/Little-More-Advanced-Linux

A Little More Advanced Linux

Creative Commons Zero v1.0 UniversalCC0-1.0

A Little More Advanced Linux

Version 1.0, 20141013

Instructors

Chris Collins, Jimmy Dorff, Drew Stinnett, et al

Table of Contents

  1. Lab 0: Creating a Personal Linux VM
  2. Unit 1: Your Friend, the Shell
  3. Lab 1: Create and Execute a Shell Script
  4. Unit 2: Errors - They Happen
  5. Lab 2: Create a Script with Error Checking
  6. Unit 3: Variables
  7. Lab 3: Working with Variables
  8. Unit 4: Looping with For and While

Lab 0: Creating a personal Linux VM

  1. Using a web browser, go to https://vm-manage.oit.duke.edu
  2. Login using your Duke NetId.
  3. Create a new project for this class.
  4. Select Ubuntu 14 Basic for the Server.

The vm-manage web page will tell you the name for your VM. The web site will also tell you the initial username and password. You should connect via ssh.

Example: ssh bitnami@colab-sbx-87.oit.duke.edu

  1. Once logged in via ssh, enter the passwd command to set a unique password.

Example:

passwd
Changing password for bitnami.
(current) UNIX password:
Enter new UNIX password:
Retype new UNIX password:

Unit 1: Your Friend, the Shell

The unix shell is how you interact with the operating system - how you manipulate files and execute programs. You can automate shell commands. The shell can read a series of commands from a file rather than you typing it in. This is scripting.
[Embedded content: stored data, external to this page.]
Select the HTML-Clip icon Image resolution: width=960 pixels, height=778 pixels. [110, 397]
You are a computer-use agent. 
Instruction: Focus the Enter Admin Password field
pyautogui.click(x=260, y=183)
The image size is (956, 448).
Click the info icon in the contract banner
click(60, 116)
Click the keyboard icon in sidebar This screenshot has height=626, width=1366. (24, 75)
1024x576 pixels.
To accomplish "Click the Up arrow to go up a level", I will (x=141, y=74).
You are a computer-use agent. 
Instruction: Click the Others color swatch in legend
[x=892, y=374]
You can add logic and flow control to scripts. Scripting is very powerful and should be used for all repetitive or complex tasks.

grumpycat.jpg

To create a script, you must use a text editor. Shell scripts are plain text files. There are many text editors; nano, vi, emacs.

nano

Nano is a very simple, basic command line interface text editor. It is keyboard-based and controlled using control keys.

Example:

CTRL-x - exits the nano editor

Nano has a shortcut bar at the bottom of the terminal screen with the most-used CTRL commands. On some systems, nano has syntax highlighting and limited mouse interaction.

Shell Script Basics

  • Shell scripts must start with the line: #!/bin/bash
  • Other than the first line, characters after a "#" are considered comments.
  • The shell script file must have execute permissions. You can use chmod to add execute permissions:

Example:

chmod +x myscript

Lab 1: Create and execute a shell script.
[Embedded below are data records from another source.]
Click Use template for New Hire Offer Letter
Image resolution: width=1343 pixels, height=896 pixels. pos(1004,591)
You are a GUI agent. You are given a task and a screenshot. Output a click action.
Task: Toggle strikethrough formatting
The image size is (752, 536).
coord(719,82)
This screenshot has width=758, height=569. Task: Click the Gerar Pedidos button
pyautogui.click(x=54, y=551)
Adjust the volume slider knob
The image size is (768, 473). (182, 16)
  1. Recall the unix command echo and use it to print the string “Hello World”
  2. Using a text editor, create a bash script that execute the above echo command
  3. Make the script executable by adding execute permissions
  4. Run the script. Note it is likely not in your $PATH, so you will need to call directly.

Unit 2: Errors - they happen

In the most basic form, scripts are just a series of commands:

Example:

#!/bin/bash
mkdir /data/project3
chgrp coolphds /data/project3
chmod g+w /data/project3

This isn’t a very good shell script. Let’s make it better. A major difference between a human entering commands and a shell script is error checking and error handling.

Example:

#!/bin/bash
if [[ -w /data ]]
then
  mkdir /data/project3
else
  echo “Count not write to /data”
  exit 1
fi

if statements

"If statements take three forms:

Form 1:

if condition
then
  commands
fi

Form 2:

if condition
then
  commands
else
  commands
fi

Form 3:

if condition
then
  commands
elif condition
then
  commands
fi

You can have multiple “else if” statements.

conditions

Conditions evaluate to true or false.

  • [[ “string1” = “string2” ]] - true if the strings are equal
  • [[ “string1” != “string2” ]] - true if the strings are not equal
  • [[ 3 -eq 3 ]] - true if the numeric values are equal
  • [[ 3 -ne 3 ]] - true if the numeric values are not equal
  • [[ -w /tmp ]]- true if I can write to the path /tmp
  • [[ -r /data/secret ]] - true if I can read the file /data/secret
  • [[ -n "string" ]] - true if the string is not empty
  • [[ -z "string" ]] - true if the string is empty (z is for zero length)

Commands also return a true or false exit status. Commands that work return true; command that fail return false,

Example:

$ if [[ -w $HOME ]]; then echo "worked"; else echo "failed"; fi
worked
$ if cp $HOME/.bashrc .bashrc-backup ; then echo "worked"; else echo "failed"; fi
worked
$ if [[ -w /home/bob/.bashrc ]]; then echo "worked"; else echo "failed"; fi
failed
$ if cp $HOME/.bashrc /home/bob/.bashrc ; then echo "worked"; else echo "failed"; fi
cp: cannot create regular file ‘/home/bob/.bashrc’: Permission denied
failed

  Alternative method for error checking

The exit status of the most recent command is also available in the special value $?. You may see scripts which use this for error checking:

if [ $? -eq 0 ]

Since it is sometime difficult to know which commands exit status is in $?, I prefer the more direct method.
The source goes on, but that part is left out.